Eski SAT komandosu Sarıbey, 14 Temmuz'da sanıklardan Özay Cödel ile telefonda konuşup, ardından lojman kafeteryasında sohbet ettiklerini belirterek, daha sonra sanık Haldun Gülmez'in yanına giderek kendisinden evini boyamak için malzeme aldığını anlattı.

“ÖLÜM MAKİNESİ OLARAK YETİŞTİRİLDİM”

Eski üsteğmen Sarıbey, 15 Temmuz mesai bitiminden sonra ise Gülmez'in kendisini arayarak bir görev çıktığını ve beraber göreve gideceklerini söylediğini ifade ederek, Gülmez'in, görevin kendisine Özay Cödel tarafından iletildiğini söylediğini aktardı.

Sanık Sarıbey, şunları söyledi:

"Bugüne kadar ben ölüm makinesi olarak yetiştirildim. Bir terör operasyonuna katılacağım için mutluluk duyarım dedim. Haldun Gülmez 'Gel beni al, göreve birlikte gideceğiz' dedi. Evden malzemelerimi hazırlayarak çıktım. Eşime de hakkını helal etmesini, göreve gittiğimi söyledim.
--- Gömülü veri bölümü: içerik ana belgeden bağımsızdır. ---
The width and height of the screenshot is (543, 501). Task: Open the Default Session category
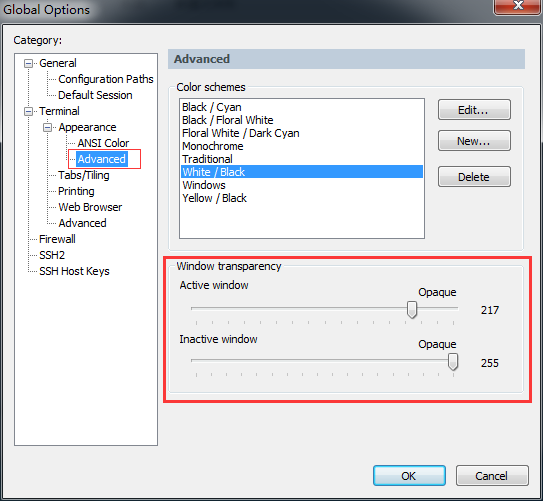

Yolda Gülmez'e 'Görev nedir?' diye sordum. O da gizli bir operasyon olduğunu söyledi. Akşam saat 20.00 gibi Hava Harp Okulu apronunda buluştuk. Bize gizli bir görev olduğu söylendiği için eşim dahil hiç kimseye hiçbir şey söylemedim. Bu göreve koşa koşa, sevinerek gittim. Görevden amirimin bilgisi yoktu. Zaten iletişime geçmem de mümkün değildi. Bizde böyle bir iletişim de kurulmaz."
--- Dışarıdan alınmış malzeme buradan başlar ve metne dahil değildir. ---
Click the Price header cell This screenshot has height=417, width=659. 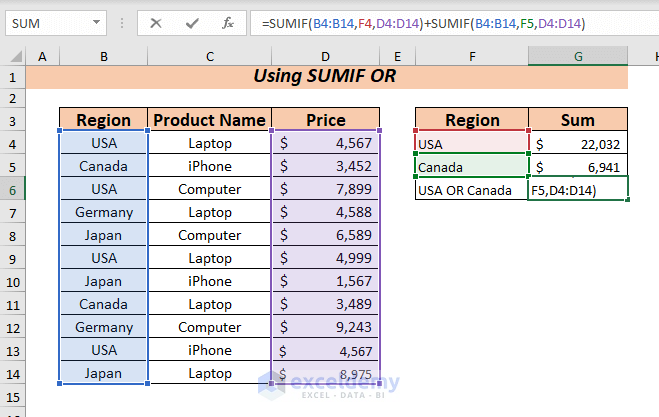pos(326,121)
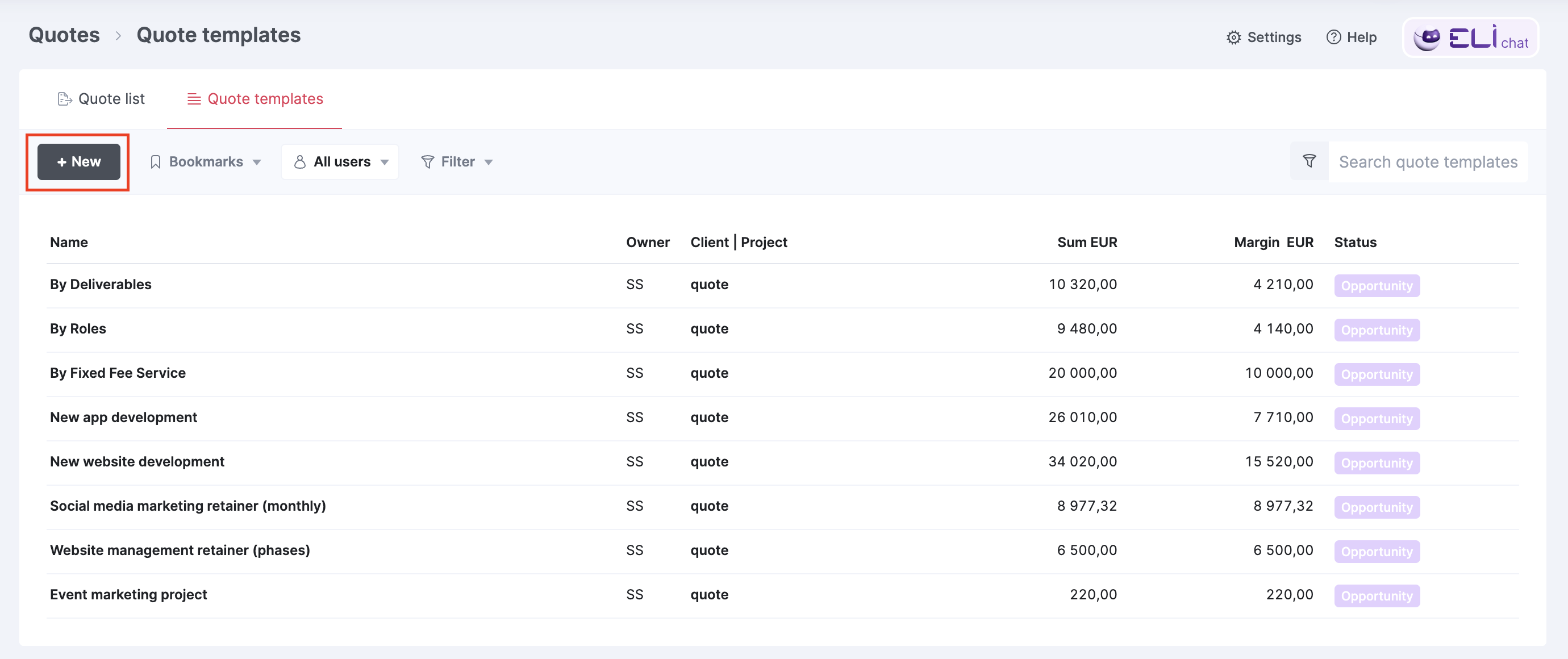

“GÖREVE İTİRAZ EDEN OLMADI”

Orada "Hava Kuvvetleri Komutanı'nın darbeye itiraz ettiği ve bacağından vurulduğunun" da söylendiğini ancak daha sonra bunun doğru olmadığını öğrendiklerini dile getiren Sarıbey, şunları kaydetti:

"Sönmezateş oradaki personele 'Göreve gitmek istemeyen, itirazı olan var mı?' diye sordu. Kimseden ses çıkmadı. Orada bir brifing yapıldı. Görev icra edilecek yerin hava fotoğrafı gösterilerek kimlerin nasıl görev alacağı anlatıldı. Şükrü Seymen ise operasyonun nasıl yürütüleceğini anlatarak bize 'Aranızda bir makineli tüfekçi belirleyin' dedi. Ben de Haldun Gülmez'de çelik yelek olmadığı için ona helikopterde makineli tüfekçi olarak kalmasını söyledim. Seymen bizi tanımadığı için timin arkasında görevlendirdi."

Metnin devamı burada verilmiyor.